Il ruolo e la responsabilità dei media
È lecito anche chiedersi, vista le caratteristiche della tragica vicenda, se le lacerazioni che si sono prodotte nella società, isolando per certi versi la comunità straniera, possono essere ricomposte. Che segnali coglie chi è al fronte? Esiste una possibilità di catarsi o comunque un tentativo di ricucire gli strappi?
“Purtroppo – osserva Martinoni – noto le continue e reiterate politicizzazioni degli eventi di cronaca – specialmente quelli che coinvolgono gli stranieri – e non vedo segnali di un’autoregolamentazione o di una presa di coscienza delle proprie responsabilità sociali da parte dell’apparato giornalistico, e non parlo soltanto di quello di partito”.
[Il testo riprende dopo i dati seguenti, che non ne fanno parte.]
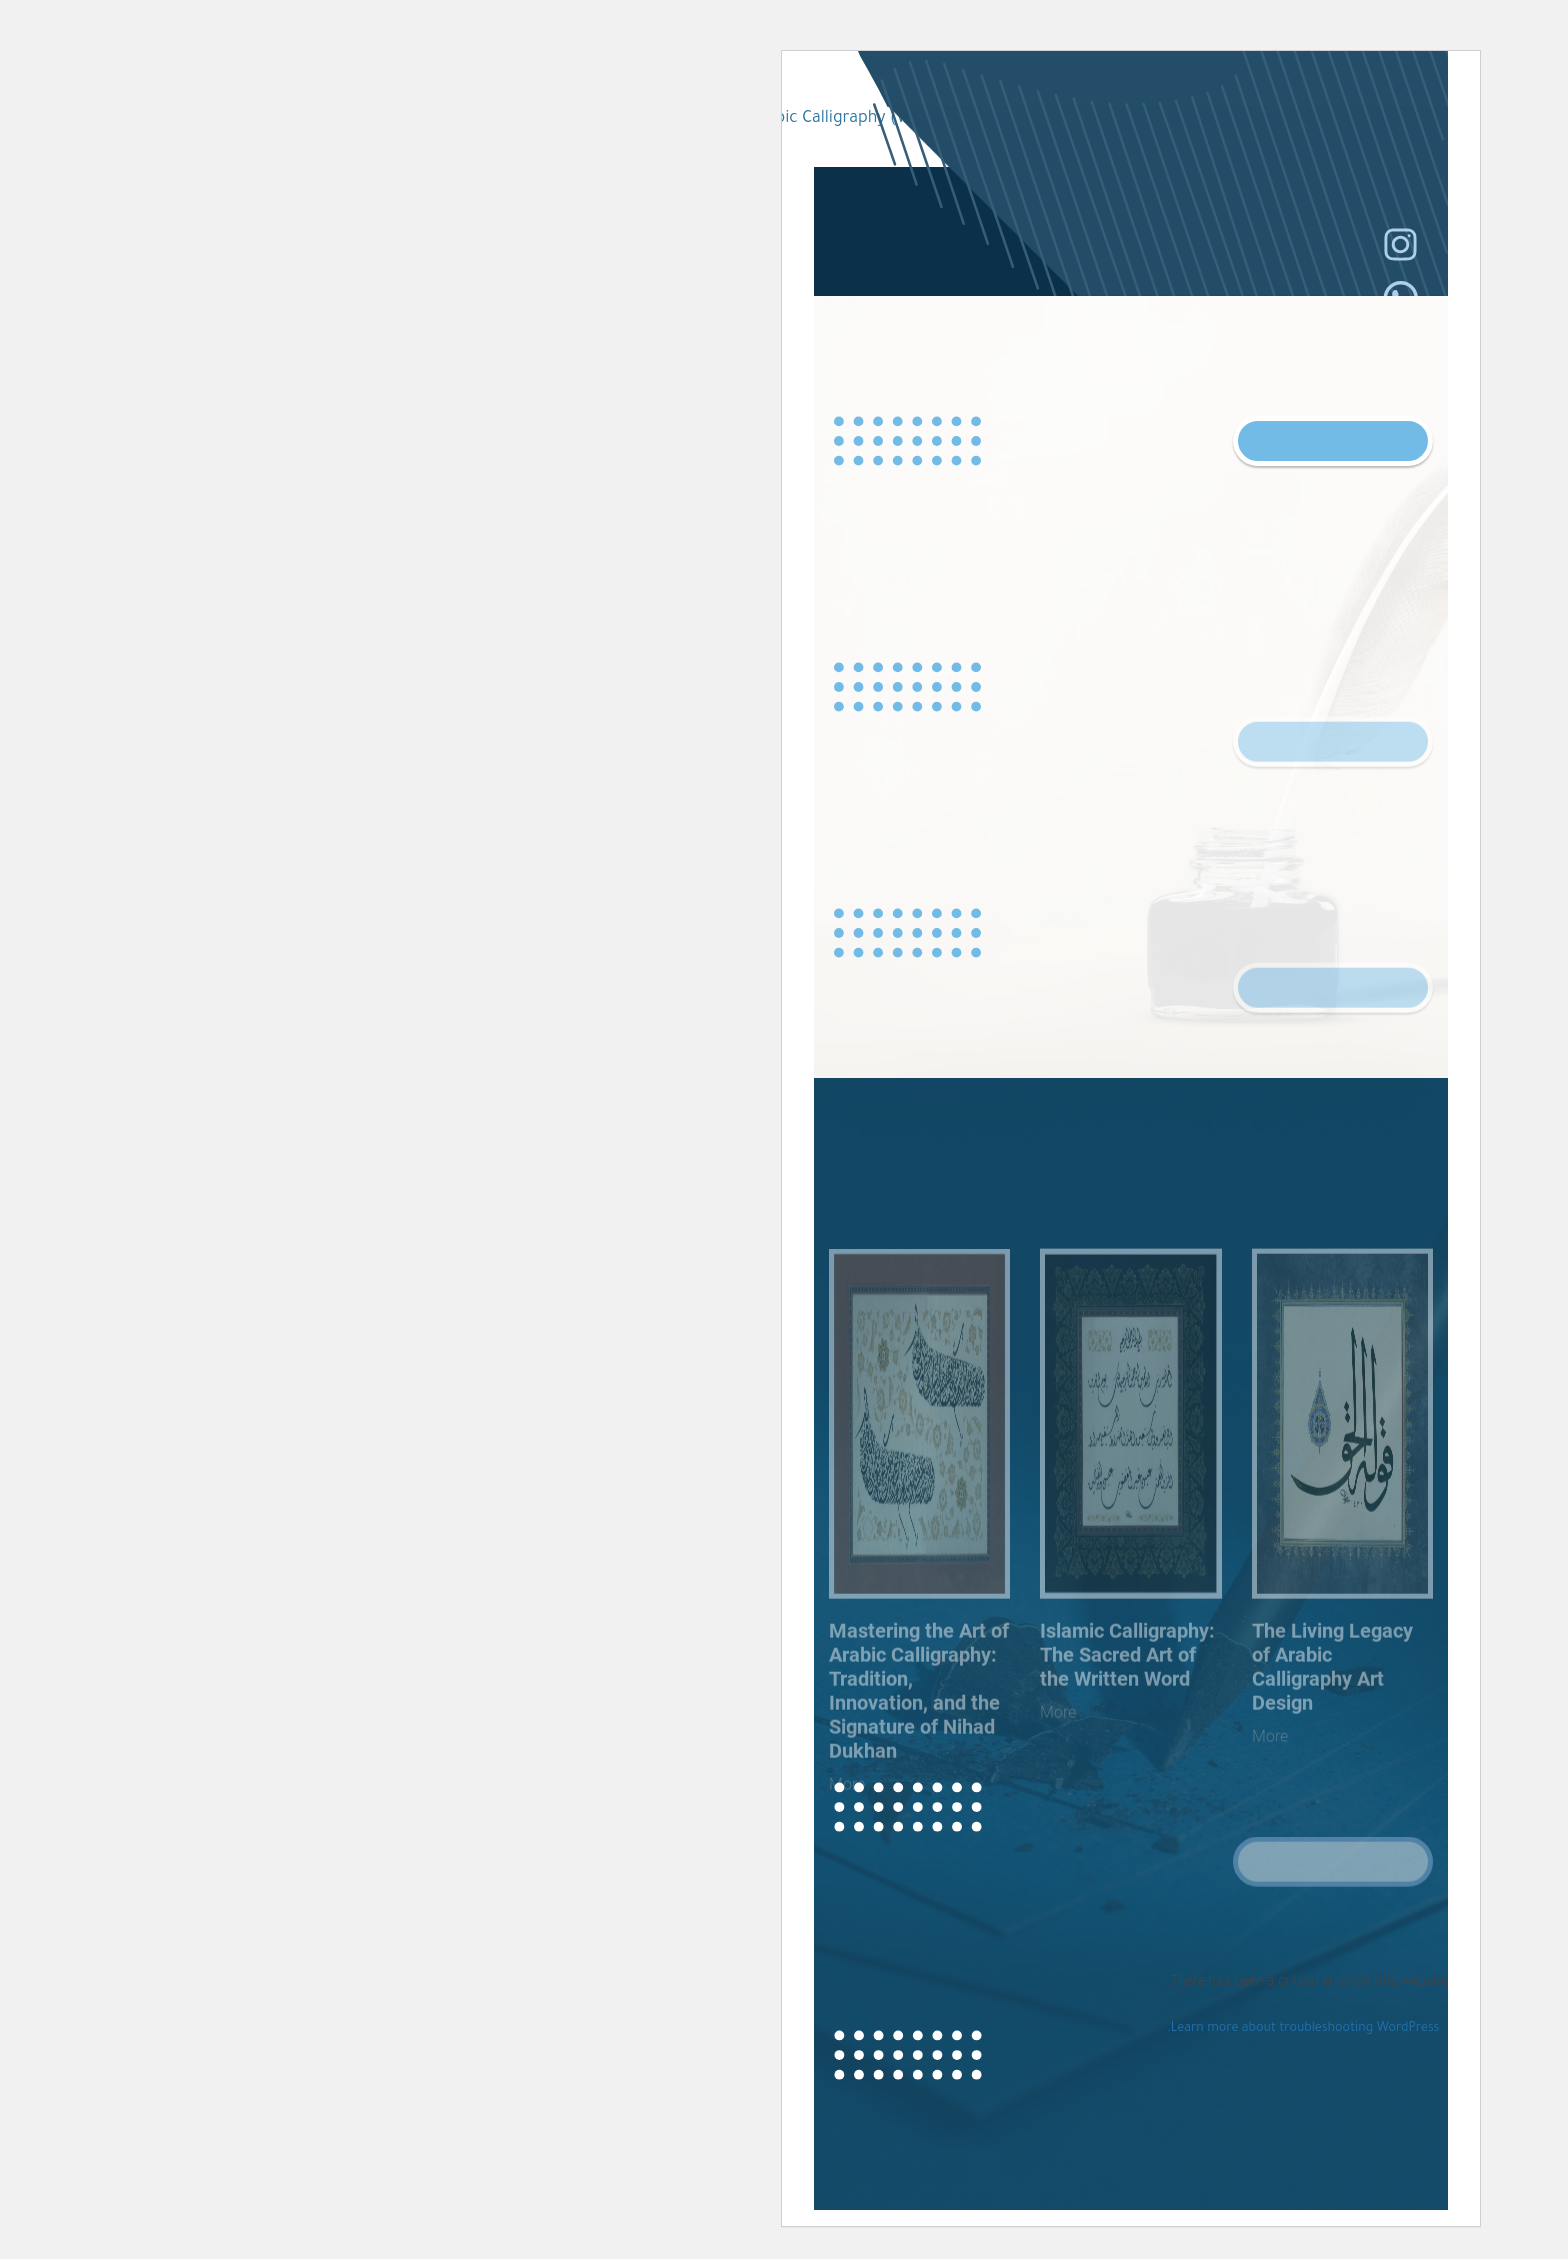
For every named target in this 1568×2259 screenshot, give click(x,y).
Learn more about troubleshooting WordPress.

“È fuori di dubbio che per noi giornalisti sia molto più facile dipingere completamente di nero o di bianco situazioni che invece andrebbero valutate secondo una moltitudine di sfumature. Questo – puntualizza il giornalista – perché la prudenza e la riflessione sono una merce ormai considerata fuori moda, in un contesto sempre più agguerrito, di concorrenza non sempre leale, alla ricerca dello scoop o della trovata ad effetto. L’unico strumento che ci rimane – conclude – è la nostra coscienza”.
swissinfo, Françoise Gehring, Locarno
Il processo a carico dei tre giovani accusati della morte di Damiano Tamagni, alle Assise criminali di Locarno, è alle battute conclusive. Due devono rispondere di omicidio intenzionale, mentre uno di aggressione.
Le richieste di pena pronunciate dal Ministero pubblico sono stati di 10 anni di reclusione per Ivica Grgic (accusato di omicidio intenzionale), 10,6 anni per Marko Tomic (accusato di omicidio intenzionale) e 3 anni per Ivan Jurkic (accusato di aggressione)
Venerdì spazio all’intervento dell’avvocato di parte civile e alla prima arringa della difesa. Lunedì continuzione delle arringhe e spazio a repliche e dupliche. La sentenza è attesa per martedì.
Codice penale
Le pene previste dal Codice penale per il pestaggio sono contemplate in tre articoli di legge:
Art. 111Omicidio intenzionale: chiunque intenzionalmente uccide una persona è punito con una pena detentiva non inferiore a cinque anni.
Art. 134Aggressione: chiunque prende parte ad un’aggressione, a danno di una o più persone, che ha per conseguenza la morte o la lesione di un aggredito o di un terzo, è punito con una pena detentiva sino a cinque anni o con una pena pecuniaria.
Art. 133Rissa: chiunque prende parte ad una rissa che ha per conseguenza la morte o la lesione di una persona, è punito con una pena detentiva sino a tre anni o con una pena pecuniaria.